“That why you threw the Bible at me?”
He snorted.
“It could as easily have been the Koran or the Vedas, I suppose. It would have been neat to see you vanish in a flash of fire. But no go.”
I smiled.
“How can I find Melman?”
“I’ve got it here somewhere,” he said, lowering his eyes and opening a drawer. “Here.”
He withdrew a small notebook and flipped through it. He copied out an address on an index card and handed it to me. He took another drink of wine.
“It’s his studio, but he lives there, too,” he added. I nodded and set down my glass.
“I appreciate everything you told me.”
He raised the bottle.
“Have another drink?”
“No, thanks.”
He shrugged and topped off his own.
I rose.
“You know, it’s really sad,” he said.
“What?”
“That there’s no magic, that there never was, there probably never will be.”

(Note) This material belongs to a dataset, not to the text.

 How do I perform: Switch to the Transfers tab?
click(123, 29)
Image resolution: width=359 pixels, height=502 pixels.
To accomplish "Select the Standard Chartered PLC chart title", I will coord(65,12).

“That’s the breaks,” I said.
“The world would be a lot more interesting place.”
“Yeah.”
I turned to go.
“Do me a favor,” he said.
“What?”
“On the way out, set that sign for three o’clock and let the bolt in the door snap shut again.”

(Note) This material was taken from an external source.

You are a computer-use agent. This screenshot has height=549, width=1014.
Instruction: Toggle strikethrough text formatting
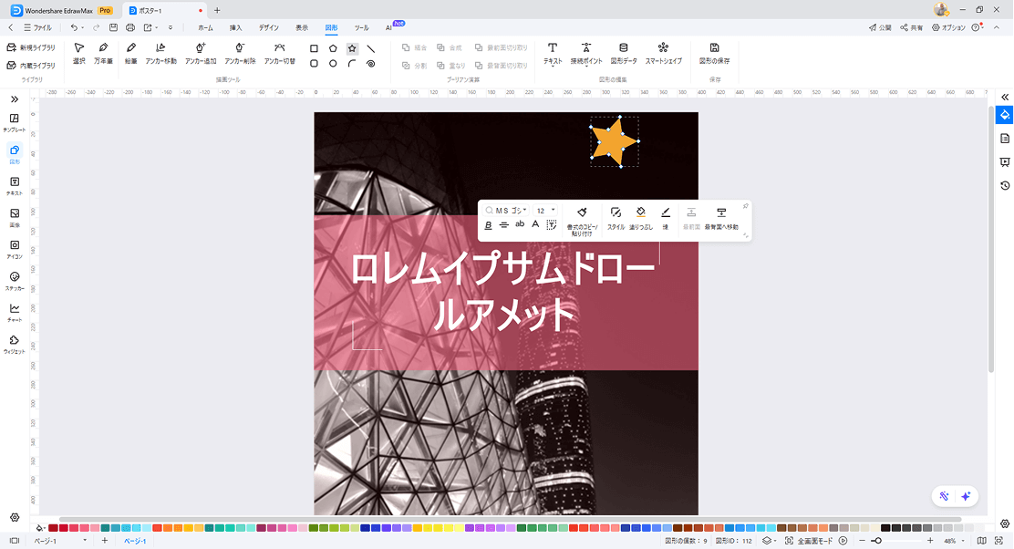503,224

“Sure.” I left him there and did those things. The sky had grown a lot darker, the wind a bit more chill. I tried again to reach Luke, from a phone on the corner, but he was still out.

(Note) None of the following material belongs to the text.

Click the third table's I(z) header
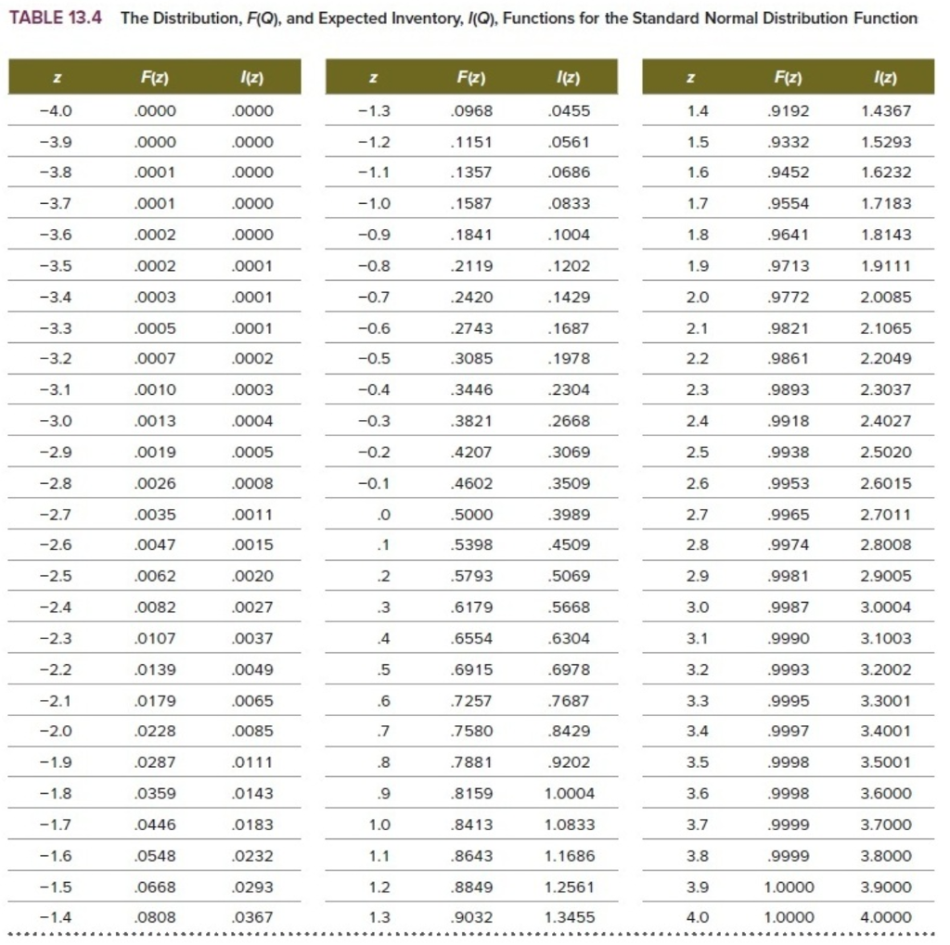950x945 pixels. pos(885,77)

We were happy. It had been a terrific day. The weather was perfect, and everything we did had worked out right. We went to a fan party that evening and afterward had a late dinner at a really good little place we’d stumbled upon by accident. We lingered over drinks, hating for the day to end. We decided then to prolong a winning streak, and we drove to an otherwise deserted beach where we sat around and splashed around and watched the moon and felt the breezes. For a long while. I did something then that I had sort of promised myself I would not. Hadn’t Faust thought a beautiful moment worth a soul?